Last year we highlighted a paper from Stephen Fesik’s group at Vanderbilt in which he used SAR by NMR and fragment merging to identify nanomolar inhibitors of the protein MCL-1, an anti-cancer target that had previously been thought to be impervious to small molecules. In a recent paper in Bioorg. Med. Chem. Lett., Andrew Petros, Chaohong Sun, and other former colleagues of Fesik at AbbVie describe two additional series of inhibitors.

The researchers started with an NMR screen using MCL-1 in which the methyl groups of isoleucine, leucine, valine, and methionine were ¹³C-labeled. Screening this against a library of 17,000 fragments in pools of 30(!) gave dozens of hits, some of which inhibited in a biochemical assay (for aficionados, they assessed binding to the BH3 domain of Noxa using fluorescence polarization as a readout).

Fragment 1 turned out to be fairly potent, though it is super-sized and violates the rule of three. The researchers were unable to get co-crystal structures of any of their fragments bound to MCL-1, but they were able to use NOE-based NMR experiments to develop a model of how fragment 1 might bind. This led them to synthesize a number of analogs such as compound 17, for which they were able to obtain a co-crystal structure with the protein, ultimately leading to the mid-nanomolar compound 24.

Fragment 2 was much less potent than the other fragment but had a considerably higher ligand efficiency. In this case simple modeling suggested growing away from the acidic portion of the molecule, leading to compound 36 (which was characterized crystallographically bound to MCL-1) and the more potent compound 44.

Overlaying the co-crystal structures of compounds 17 (blue) and 36 (red) reveals that they both bind in the same region, where Fesik’s compound 53 (green) also binds. All three molecules place a carboxylic acid in a similar position, but the two more potent molecules thrust a hydrophobic moiety deep into a pocket of the protein. It is tempting to speculate that compound 44, the more potent analog of compound 36, may also take advantage of this pocket.

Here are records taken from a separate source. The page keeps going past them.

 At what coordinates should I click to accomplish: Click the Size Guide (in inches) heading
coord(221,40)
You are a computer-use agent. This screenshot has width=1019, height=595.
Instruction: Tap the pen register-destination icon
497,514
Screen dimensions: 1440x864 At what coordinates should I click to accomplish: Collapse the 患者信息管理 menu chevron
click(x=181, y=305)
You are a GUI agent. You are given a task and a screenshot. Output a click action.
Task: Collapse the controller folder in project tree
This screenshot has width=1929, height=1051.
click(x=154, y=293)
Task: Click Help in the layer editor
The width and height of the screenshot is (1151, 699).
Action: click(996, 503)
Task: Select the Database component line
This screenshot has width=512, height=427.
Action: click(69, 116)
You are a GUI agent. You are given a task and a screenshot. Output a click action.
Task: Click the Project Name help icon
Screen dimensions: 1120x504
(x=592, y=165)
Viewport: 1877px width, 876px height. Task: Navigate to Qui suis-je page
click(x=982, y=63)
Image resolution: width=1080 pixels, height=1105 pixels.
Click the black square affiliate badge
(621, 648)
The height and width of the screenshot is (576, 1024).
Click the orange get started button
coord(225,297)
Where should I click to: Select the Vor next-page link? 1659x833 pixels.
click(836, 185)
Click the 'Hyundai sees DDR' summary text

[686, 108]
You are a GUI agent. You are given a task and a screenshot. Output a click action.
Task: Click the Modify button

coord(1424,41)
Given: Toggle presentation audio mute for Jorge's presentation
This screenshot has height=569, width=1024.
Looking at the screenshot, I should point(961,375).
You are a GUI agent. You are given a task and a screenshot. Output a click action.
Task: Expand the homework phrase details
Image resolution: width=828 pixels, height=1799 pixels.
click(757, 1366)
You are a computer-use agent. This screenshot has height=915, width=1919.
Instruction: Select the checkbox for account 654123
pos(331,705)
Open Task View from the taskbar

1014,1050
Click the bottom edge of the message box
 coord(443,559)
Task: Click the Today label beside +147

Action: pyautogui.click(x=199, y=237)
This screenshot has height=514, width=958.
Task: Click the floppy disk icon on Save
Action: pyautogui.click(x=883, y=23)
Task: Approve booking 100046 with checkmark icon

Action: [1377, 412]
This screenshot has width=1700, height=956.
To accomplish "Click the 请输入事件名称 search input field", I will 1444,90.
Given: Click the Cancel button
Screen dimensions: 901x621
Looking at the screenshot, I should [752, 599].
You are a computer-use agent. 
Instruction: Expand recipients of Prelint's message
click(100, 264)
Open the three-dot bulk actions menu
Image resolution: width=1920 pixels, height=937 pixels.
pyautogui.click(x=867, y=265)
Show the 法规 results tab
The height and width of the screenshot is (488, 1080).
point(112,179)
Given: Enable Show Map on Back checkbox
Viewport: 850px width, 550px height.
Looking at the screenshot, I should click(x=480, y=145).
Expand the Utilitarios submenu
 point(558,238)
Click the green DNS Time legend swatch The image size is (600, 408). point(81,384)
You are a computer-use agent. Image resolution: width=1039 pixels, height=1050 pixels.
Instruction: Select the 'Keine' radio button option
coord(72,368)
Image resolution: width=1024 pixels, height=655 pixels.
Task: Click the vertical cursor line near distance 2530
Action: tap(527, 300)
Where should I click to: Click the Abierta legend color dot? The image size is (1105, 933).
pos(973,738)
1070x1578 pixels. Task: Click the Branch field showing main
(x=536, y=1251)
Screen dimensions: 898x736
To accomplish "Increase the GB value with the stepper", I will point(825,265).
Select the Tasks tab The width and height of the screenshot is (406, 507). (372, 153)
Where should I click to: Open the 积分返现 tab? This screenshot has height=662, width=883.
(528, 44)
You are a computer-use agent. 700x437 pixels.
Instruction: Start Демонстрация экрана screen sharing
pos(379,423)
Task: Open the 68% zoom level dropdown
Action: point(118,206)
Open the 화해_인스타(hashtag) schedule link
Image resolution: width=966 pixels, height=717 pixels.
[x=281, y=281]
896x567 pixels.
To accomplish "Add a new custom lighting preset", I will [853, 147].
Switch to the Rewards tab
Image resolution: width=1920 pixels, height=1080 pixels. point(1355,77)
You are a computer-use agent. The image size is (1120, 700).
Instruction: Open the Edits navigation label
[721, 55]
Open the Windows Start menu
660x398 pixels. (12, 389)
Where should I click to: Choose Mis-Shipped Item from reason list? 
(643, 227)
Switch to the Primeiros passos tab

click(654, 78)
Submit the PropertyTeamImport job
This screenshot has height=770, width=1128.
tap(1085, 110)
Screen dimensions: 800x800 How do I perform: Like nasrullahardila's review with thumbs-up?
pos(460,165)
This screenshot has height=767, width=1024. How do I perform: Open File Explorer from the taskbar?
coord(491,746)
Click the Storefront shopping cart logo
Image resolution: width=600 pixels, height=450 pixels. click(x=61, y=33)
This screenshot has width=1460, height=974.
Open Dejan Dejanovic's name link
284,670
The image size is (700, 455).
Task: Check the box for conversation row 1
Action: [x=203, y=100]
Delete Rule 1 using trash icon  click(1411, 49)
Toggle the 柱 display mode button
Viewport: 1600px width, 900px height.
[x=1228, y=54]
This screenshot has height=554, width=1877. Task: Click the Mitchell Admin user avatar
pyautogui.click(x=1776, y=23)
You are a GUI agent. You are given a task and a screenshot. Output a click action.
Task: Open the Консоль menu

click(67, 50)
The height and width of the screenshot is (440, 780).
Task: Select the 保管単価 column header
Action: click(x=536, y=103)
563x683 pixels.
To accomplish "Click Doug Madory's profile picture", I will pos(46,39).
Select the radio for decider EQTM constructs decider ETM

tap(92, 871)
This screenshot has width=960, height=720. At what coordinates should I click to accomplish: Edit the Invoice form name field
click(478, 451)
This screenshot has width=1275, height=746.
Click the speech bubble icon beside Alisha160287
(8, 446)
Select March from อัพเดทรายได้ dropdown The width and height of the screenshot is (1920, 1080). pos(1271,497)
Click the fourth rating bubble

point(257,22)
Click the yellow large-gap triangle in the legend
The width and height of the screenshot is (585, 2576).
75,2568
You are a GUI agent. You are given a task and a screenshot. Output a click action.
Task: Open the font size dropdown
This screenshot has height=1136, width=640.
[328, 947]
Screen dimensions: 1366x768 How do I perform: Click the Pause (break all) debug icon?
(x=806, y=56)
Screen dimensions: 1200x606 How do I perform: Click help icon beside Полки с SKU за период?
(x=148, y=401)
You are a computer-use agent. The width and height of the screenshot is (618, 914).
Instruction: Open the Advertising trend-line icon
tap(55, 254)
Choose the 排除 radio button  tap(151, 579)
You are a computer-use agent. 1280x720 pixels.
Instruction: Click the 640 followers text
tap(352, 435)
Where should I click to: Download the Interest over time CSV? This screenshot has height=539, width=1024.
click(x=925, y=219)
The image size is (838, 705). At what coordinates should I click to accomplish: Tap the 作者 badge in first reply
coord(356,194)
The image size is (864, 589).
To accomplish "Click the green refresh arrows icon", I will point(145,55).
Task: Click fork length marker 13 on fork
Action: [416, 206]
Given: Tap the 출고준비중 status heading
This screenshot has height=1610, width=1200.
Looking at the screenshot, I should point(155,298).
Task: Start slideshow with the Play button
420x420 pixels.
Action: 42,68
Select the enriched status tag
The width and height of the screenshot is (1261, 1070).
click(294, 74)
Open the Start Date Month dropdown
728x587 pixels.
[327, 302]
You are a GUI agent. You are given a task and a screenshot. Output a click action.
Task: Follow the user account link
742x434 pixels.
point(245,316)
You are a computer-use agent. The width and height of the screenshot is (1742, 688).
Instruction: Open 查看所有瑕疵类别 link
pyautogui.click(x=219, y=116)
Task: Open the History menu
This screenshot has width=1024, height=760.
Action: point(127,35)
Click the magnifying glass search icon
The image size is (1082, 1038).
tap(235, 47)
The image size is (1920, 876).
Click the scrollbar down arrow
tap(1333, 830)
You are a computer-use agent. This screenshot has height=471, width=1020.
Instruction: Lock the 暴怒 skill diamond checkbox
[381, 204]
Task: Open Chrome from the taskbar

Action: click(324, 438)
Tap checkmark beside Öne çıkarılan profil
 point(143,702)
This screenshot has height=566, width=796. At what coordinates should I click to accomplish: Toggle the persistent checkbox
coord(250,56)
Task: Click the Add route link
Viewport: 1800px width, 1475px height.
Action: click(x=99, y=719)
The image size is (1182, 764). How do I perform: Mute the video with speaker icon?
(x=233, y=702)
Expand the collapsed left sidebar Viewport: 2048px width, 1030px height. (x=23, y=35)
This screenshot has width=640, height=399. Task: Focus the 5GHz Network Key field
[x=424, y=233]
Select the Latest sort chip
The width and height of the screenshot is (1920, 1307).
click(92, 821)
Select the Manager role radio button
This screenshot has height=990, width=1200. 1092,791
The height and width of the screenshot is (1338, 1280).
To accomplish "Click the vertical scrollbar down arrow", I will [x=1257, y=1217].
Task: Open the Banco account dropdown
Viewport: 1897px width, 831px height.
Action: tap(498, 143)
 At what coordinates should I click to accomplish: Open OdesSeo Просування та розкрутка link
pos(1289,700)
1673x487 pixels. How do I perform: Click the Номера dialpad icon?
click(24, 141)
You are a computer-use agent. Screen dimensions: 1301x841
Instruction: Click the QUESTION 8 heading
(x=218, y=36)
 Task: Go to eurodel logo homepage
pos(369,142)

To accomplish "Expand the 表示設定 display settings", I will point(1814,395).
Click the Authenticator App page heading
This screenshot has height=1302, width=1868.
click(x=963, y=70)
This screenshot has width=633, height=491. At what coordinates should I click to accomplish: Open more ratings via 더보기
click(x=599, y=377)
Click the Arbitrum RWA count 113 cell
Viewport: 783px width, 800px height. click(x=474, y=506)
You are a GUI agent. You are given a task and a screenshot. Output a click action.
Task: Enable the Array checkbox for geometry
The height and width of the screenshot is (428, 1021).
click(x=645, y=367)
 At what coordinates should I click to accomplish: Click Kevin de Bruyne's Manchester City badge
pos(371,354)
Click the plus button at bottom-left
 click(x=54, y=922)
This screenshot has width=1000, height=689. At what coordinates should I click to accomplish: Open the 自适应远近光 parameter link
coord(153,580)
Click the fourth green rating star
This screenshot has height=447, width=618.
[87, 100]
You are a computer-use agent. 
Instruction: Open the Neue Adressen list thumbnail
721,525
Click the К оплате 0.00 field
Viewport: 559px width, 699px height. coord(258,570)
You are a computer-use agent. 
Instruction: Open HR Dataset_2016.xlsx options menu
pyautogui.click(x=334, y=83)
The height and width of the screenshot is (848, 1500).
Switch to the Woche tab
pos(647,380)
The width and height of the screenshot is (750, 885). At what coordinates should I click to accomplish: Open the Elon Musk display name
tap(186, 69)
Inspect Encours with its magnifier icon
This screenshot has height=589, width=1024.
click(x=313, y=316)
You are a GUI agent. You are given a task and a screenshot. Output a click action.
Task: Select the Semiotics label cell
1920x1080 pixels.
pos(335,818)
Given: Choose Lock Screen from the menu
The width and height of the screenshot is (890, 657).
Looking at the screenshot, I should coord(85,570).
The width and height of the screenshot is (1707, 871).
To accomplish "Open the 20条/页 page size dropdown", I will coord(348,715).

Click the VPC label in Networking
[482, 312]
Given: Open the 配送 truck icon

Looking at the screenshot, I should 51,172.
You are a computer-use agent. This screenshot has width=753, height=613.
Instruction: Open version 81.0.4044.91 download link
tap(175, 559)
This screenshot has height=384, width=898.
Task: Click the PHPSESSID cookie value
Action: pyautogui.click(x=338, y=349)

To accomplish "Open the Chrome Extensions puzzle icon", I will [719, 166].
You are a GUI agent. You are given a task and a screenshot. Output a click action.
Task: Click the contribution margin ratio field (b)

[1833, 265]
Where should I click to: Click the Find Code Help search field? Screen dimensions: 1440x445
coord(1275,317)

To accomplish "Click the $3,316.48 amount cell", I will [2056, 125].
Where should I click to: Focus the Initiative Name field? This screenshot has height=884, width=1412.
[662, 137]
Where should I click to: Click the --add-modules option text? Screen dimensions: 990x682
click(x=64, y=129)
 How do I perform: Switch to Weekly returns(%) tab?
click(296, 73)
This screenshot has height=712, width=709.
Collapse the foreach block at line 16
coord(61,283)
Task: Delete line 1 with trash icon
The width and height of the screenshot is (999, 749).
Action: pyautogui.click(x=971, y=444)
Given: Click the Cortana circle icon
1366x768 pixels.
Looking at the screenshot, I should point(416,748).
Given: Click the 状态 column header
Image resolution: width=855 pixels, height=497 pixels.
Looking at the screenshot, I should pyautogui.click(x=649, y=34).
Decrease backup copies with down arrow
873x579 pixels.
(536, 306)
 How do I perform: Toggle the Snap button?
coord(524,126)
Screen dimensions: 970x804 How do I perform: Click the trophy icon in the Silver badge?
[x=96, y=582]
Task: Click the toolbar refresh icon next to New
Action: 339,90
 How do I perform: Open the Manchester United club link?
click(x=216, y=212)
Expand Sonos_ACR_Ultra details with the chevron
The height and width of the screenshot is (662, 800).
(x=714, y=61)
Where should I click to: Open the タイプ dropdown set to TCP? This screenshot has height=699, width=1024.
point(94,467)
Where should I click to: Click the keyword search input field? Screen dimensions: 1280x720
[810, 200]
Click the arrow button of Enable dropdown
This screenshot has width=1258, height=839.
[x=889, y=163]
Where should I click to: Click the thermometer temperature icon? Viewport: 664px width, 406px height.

Andrew Petros presented some of this work at FBLD 2012, so it is nice to see it in print. Though reasonably potent, it is worth keeping in mind that the molecules are also quite lipophilic. Perhaps it is significant that, like the Fesik paper, no cell-based data are presented. Collectively, though, these papers establish that MCL-1 is ligandable. Whether it will be druggable remains an important – and as yet unanswered – question.